Até os amantes têm de ser escolhidos a dedo!
“Há amantes que amam como há seda pura, seda selvagem, seda de Xangai e de Beijing.”
Agustina Bessa-Luís, A Ronda da Noite
Não percebo nada de atitudes e comportamentos em relações extraconjugais. Não sei o que é ser amásia. Não sei o que é ter um amásio. Sabendo que não tenho experiência nesta forma peculiar de viver uma vida “amorosa” paralela, porém, fiquei sempre admiradíssima com a relação badalada dos amantes Rosa Grilo e António Joaquim. Uma vez que a badalação da relação acentuou-se com os flashes da comunicação social, justamente com as cartas de amor que a Rosa enviava para as jornalistas do Correio da Manhã ou para a jornalista do programa do Hernâni Carvalho; por sua vez, o António Joaquim no julgamento remeteu-se ao silêncio, agora que foi ilibado do homicídio¹ do desgraçado Luís Grilo resolveu nos últimos dias falar até que a voz lhe doa com uma câmara de filmar à frente. Sempre se fazendo acompanhar pelo seu astuto advogado, a superstar que ganhou o Euromilhões – e não foi preciso jogar propriamente no Euromilhões promovido pela Santa Casa da Misericórdia de Lisboa – tem “papado” tudo o que é programa de entretenimento dos gurus da manhã ou da tarde dos canais generalistas, para além de ter “ido fazer uma perninha” ao carismático CM TV. E não deve ficar por aqui, devem seguir-se as entrevistas gravadas em contexto mais intimista: “o que dizem os teus olhos?”

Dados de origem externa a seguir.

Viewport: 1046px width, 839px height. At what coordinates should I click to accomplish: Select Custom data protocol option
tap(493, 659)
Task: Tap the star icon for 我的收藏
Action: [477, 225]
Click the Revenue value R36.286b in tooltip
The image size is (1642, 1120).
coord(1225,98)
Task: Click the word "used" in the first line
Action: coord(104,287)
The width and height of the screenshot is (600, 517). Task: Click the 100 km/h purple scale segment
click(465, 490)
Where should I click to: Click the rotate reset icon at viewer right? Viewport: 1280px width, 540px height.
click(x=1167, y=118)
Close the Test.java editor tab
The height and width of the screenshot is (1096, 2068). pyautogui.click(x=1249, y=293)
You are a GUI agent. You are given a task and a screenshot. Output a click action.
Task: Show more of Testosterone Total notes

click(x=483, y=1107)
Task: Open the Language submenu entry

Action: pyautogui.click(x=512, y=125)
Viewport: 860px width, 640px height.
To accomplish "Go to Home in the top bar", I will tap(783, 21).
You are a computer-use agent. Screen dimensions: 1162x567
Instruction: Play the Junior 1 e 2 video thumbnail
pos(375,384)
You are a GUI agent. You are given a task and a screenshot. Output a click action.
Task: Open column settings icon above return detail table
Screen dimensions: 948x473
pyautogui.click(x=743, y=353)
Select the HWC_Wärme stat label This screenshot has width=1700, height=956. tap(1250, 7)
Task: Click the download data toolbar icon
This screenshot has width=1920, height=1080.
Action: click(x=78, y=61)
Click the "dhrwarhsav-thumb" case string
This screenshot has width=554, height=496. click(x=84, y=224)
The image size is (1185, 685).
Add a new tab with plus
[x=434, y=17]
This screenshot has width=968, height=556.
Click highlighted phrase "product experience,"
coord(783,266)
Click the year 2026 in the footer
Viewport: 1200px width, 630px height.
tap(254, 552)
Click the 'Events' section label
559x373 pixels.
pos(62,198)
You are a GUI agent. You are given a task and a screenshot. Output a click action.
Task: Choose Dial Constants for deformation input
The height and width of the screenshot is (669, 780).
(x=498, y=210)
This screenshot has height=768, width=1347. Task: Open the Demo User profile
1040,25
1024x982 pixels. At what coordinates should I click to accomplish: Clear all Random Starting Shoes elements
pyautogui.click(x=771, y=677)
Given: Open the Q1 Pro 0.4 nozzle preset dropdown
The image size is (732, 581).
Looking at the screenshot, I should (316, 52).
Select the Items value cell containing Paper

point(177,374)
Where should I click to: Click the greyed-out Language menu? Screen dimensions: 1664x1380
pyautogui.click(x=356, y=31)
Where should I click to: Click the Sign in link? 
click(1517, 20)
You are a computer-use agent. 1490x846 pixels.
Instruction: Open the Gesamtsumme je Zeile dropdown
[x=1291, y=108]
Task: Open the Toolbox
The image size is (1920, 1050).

Honra lhe seja feita: tem sido muito didáctico, pelo menos para mim: O Senhor António tem dito que a Dona Rosa sabia onde guardava as armas, as munições. Então aprendi que ter um amante não é só despachar o expediente do Kama Sutra, mas também confidenciar que por exemplo: olha querida, no meio da realização das muitas posições acrobáticas do Kama Sutra, eu tenho várias pistolas. Caso precises matar alguém as pistolas estão no fundo falso da gaveta do roupeiro, as munições estão na mesinha de cabeceira e o carregador está dentro do bibelot que está no psiché. Quase a chegar o auge, o clímax: olha meu doce não te esqueças de quando quiseres ‘limpar o sarampo” a alguém leva o silenciador e limpa bem os vestígios (o melhor será mergulhares a arma na lixívia ou no detergente com amoníaco); por favor, arruma a pistola, de preferência a que não está legal, no mesmo esconderijo onde estava antes de a levares para fazer o tiro ao alvo na almofada. Está bem querida?
Fica-se atónita quando ambos têm sempre dito que esta relação clandestina era a prazo. Seria para passar o tempo, como devem ser, suponho, todas as relações extraconjugais e no fim de contas partilhavam e dividiam assuntos como se fossem um casal assumido, só apenas viviam em casas separadas. Ora a senhora sabia das várias armas, onde estavam guardadas e até as mostrou... É estranho. “O adultério tem o seu horário, como a calista e as provas na modista tinham o seu”², por isso, não venham com histórias que os amantes falam de assuntos íntimos ou segredos pessoais, sob pena de tornar a relação séria e dar esperança que vão cada um divorciar-se do marido corno e da mulher cornélia, respectivamente. E não é isso que se pretende. Porque quem tem amantes é para manter sempre o casamento, caso contrário colocavam um ponto final no relacionamento firmado no cartório, indo à conquista de novas experiências sem a preocupação de inventar reuniões fictícias para não jantar em casa com a esposa e os filhos.
Este ensinamento vou guardá-lo com muito carinho enquanto eu viver. Caso eu pretenda “pular a cerca” vou ser criteriosa na escolha do meu amásio. Se não me contar todos os seus segredos surreais e principalmente aqueles gostos pela ilegalidade não está apto para ser um amante ideal. Obrigatoriamente tenho de procurar outro substituto para ser meu amante. O mercado de potenciais amantes deve estar pela hora da morte…
“– Um homem só tem verdadeiramente ciúme da mulher se ela o engana com alguém que a ele lhe agrada. Nesse caso, o processo das afinidades funciona no sentido de ser combatido, o que faz intervir a ideia de morte.”³.
N.B.
¹O Senhor António Joaquim foi ilibado baseado no critério “in dubio pro reo”, coisa diferente é ter sido inocentado. A estratégia da sua defesa foi descredibilizar as provas apresentadas pela Polícia Judiciária, argumentando sempre com base na dúvida. Na dúvida beneficia-se o réu. A dúvida ao contrário persistirá. Inocente… Ou culpado?;
² Agustina Bessa-Luís, A Ronda da Noite;
³ Agustina Bessa-Luís, As Terras do Risco.